Let the output be exactly the lines from the one containing "Task: Click Custom" through the end of the records below, both included.

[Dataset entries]
□ □ □ □ □

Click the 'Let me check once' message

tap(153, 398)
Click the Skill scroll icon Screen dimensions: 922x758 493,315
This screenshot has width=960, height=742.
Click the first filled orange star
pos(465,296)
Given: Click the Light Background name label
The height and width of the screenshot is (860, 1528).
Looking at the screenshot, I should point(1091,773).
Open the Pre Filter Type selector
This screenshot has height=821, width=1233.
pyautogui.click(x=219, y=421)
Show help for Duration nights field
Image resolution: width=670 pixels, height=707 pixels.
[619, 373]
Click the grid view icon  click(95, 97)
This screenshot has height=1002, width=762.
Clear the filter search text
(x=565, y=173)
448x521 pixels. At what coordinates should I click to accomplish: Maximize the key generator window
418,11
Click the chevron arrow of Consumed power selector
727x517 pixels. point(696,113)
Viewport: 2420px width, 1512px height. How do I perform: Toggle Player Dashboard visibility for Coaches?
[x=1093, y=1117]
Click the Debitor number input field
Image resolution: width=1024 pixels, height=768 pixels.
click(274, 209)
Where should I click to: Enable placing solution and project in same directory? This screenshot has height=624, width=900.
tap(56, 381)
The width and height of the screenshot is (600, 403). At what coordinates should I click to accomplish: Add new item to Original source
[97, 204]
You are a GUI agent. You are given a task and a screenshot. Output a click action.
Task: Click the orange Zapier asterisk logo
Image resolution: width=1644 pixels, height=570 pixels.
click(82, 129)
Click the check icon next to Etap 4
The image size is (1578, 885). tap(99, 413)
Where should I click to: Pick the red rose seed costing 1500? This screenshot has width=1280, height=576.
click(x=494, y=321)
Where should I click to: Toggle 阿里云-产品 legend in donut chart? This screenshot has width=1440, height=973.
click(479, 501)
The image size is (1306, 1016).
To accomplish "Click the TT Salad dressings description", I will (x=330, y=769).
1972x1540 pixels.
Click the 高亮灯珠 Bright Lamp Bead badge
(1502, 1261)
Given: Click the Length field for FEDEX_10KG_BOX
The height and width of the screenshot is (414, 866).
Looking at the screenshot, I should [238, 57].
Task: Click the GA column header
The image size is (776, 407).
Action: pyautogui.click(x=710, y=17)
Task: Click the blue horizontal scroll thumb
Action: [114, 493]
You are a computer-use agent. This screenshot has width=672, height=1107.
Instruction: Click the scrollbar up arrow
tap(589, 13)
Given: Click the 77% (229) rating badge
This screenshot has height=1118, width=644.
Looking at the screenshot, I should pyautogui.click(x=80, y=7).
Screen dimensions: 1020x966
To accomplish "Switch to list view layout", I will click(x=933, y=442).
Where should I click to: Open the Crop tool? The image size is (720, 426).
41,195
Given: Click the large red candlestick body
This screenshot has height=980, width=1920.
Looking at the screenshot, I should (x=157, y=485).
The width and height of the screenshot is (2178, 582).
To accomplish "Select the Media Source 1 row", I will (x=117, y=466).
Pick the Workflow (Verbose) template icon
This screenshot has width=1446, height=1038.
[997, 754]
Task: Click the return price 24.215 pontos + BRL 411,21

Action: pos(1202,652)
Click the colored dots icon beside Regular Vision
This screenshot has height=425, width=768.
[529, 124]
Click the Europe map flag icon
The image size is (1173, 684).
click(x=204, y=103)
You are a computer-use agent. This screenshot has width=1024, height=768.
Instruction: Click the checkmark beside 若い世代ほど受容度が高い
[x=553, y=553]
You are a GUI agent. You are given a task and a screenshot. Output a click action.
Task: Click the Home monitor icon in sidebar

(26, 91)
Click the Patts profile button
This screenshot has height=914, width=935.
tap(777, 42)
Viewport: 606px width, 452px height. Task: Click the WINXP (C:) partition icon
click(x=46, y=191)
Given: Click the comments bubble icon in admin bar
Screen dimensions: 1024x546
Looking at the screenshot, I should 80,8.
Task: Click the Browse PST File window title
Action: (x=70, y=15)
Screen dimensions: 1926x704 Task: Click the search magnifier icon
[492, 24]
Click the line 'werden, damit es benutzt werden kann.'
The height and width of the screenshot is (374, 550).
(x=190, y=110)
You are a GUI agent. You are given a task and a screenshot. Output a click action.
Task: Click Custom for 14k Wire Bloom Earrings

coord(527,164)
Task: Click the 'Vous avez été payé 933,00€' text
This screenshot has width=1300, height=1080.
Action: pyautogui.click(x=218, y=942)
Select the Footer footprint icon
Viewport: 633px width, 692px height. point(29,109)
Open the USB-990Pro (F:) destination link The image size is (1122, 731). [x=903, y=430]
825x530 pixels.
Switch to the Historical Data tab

□ □ □ □ □

Written response:
Task: Click Custom for 14k Wire Bloom Earrings

coord(527,164)
Task: Click the 'Vous avez été payé 933,00€' text
This screenshot has width=1300, height=1080.
Action: pyautogui.click(x=218, y=942)
Select the Footer footprint icon
Viewport: 633px width, 692px height. point(29,109)
Open the USB-990Pro (F:) destination link The image size is (1122, 731). [x=903, y=430]
825x530 pixels.
Switch to the Historical Data tab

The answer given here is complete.